> _Brief_
Reproduce the material below in full, substituting "Cloud" for every occurrence of "Azure" and leaving all other text unchanged.

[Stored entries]
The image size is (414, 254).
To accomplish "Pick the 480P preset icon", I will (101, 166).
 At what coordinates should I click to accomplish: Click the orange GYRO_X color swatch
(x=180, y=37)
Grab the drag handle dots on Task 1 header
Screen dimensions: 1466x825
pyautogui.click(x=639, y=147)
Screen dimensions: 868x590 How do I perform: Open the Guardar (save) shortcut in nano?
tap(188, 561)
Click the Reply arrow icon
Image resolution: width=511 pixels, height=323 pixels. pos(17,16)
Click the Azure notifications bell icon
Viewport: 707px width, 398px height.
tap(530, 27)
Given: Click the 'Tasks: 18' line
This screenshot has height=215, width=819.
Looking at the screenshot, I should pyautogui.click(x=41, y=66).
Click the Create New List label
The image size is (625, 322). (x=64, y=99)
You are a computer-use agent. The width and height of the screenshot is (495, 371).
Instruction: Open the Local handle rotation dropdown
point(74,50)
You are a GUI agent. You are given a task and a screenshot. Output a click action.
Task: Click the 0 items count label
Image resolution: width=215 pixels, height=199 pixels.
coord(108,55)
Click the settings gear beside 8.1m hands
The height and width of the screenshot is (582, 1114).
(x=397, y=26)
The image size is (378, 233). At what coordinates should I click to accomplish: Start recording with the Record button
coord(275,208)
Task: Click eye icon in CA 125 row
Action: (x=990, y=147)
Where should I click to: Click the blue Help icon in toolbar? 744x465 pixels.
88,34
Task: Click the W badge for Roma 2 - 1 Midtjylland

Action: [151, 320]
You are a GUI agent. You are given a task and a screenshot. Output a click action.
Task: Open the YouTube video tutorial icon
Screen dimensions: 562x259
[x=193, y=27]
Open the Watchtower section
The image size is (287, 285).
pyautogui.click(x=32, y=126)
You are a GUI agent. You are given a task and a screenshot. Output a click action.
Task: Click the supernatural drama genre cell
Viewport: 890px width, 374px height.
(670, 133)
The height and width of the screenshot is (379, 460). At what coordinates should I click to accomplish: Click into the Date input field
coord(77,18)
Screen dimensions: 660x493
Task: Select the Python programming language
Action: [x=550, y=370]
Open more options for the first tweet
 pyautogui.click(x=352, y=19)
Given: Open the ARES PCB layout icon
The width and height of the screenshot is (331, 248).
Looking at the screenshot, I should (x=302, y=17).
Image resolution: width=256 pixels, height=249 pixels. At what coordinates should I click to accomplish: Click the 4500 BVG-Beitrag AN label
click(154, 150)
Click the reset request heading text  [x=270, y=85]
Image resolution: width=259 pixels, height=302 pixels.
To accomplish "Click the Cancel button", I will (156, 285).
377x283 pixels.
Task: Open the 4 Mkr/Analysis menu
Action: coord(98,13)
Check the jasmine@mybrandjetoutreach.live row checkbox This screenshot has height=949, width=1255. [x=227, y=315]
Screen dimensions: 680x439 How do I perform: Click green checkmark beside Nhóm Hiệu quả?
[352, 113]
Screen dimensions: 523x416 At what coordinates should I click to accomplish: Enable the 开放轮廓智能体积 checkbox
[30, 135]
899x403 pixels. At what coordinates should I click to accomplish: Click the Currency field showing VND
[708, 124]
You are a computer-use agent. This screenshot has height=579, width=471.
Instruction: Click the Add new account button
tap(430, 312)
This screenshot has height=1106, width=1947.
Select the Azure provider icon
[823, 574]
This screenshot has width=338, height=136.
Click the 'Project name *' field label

> _Result for this exercise_
The image size is (414, 254).
To accomplish "Pick the 480P preset icon", I will (101, 166).
 At what coordinates should I click to accomplish: Click the orange GYRO_X color swatch
(x=180, y=37)
Grab the drag handle dots on Task 1 header
Screen dimensions: 1466x825
pyautogui.click(x=639, y=147)
Screen dimensions: 868x590 How do I perform: Open the Guardar (save) shortcut in nano?
tap(188, 561)
Click the Reply arrow icon
Image resolution: width=511 pixels, height=323 pixels. pos(17,16)
Click the Cloud notifications bell icon
Viewport: 707px width, 398px height.
tap(530, 27)
Given: Click the 'Tasks: 18' line
This screenshot has height=215, width=819.
Looking at the screenshot, I should pyautogui.click(x=41, y=66).
Click the Create New List label
The image size is (625, 322). (x=64, y=99)
You are a computer-use agent. The width and height of the screenshot is (495, 371).
Instruction: Open the Local handle rotation dropdown
point(74,50)
You are a GUI agent. You are given a task and a screenshot. Output a click action.
Task: Click the 0 items count label
Image resolution: width=215 pixels, height=199 pixels.
coord(108,55)
Click the settings gear beside 8.1m hands
The height and width of the screenshot is (582, 1114).
(x=397, y=26)
The image size is (378, 233). At what coordinates should I click to accomplish: Start recording with the Record button
coord(275,208)
Task: Click eye icon in CA 125 row
Action: (x=990, y=147)
Where should I click to: Click the blue Help icon in toolbar? 744x465 pixels.
88,34
Task: Click the W badge for Roma 2 - 1 Midtjylland

Action: [151, 320]
You are a GUI agent. You are given a task and a screenshot. Output a click action.
Task: Open the YouTube video tutorial icon
Screen dimensions: 562x259
[x=193, y=27]
Open the Watchtower section
The image size is (287, 285).
pyautogui.click(x=32, y=126)
You are a GUI agent. You are given a task and a screenshot. Output a click action.
Task: Click the supernatural drama genre cell
Viewport: 890px width, 374px height.
(670, 133)
The height and width of the screenshot is (379, 460). At what coordinates should I click to accomplish: Click into the Date input field
coord(77,18)
Screen dimensions: 660x493
Task: Select the Python programming language
Action: [x=550, y=370]
Open more options for the first tweet
 pyautogui.click(x=352, y=19)
Given: Open the ARES PCB layout icon
The width and height of the screenshot is (331, 248).
Looking at the screenshot, I should (x=302, y=17).
Image resolution: width=256 pixels, height=249 pixels. At what coordinates should I click to accomplish: Click the 4500 BVG-Beitrag AN label
click(154, 150)
Click the reset request heading text  [x=270, y=85]
Image resolution: width=259 pixels, height=302 pixels.
To accomplish "Click the Cancel button", I will (156, 285).
377x283 pixels.
Task: Open the 4 Mkr/Analysis menu
Action: coord(98,13)
Check the jasmine@mybrandjetoutreach.live row checkbox This screenshot has height=949, width=1255. [x=227, y=315]
Screen dimensions: 680x439 How do I perform: Click green checkmark beside Nhóm Hiệu quả?
[352, 113]
Screen dimensions: 523x416 At what coordinates should I click to accomplish: Enable the 开放轮廓智能体积 checkbox
[30, 135]
899x403 pixels. At what coordinates should I click to accomplish: Click the Currency field showing VND
[708, 124]
You are a computer-use agent. This screenshot has height=579, width=471.
Instruction: Click the Add new account button
tap(430, 312)
This screenshot has height=1106, width=1947.
Select the Cloud provider icon
[823, 574]
This screenshot has width=338, height=136.
Click the 'Project name *' field label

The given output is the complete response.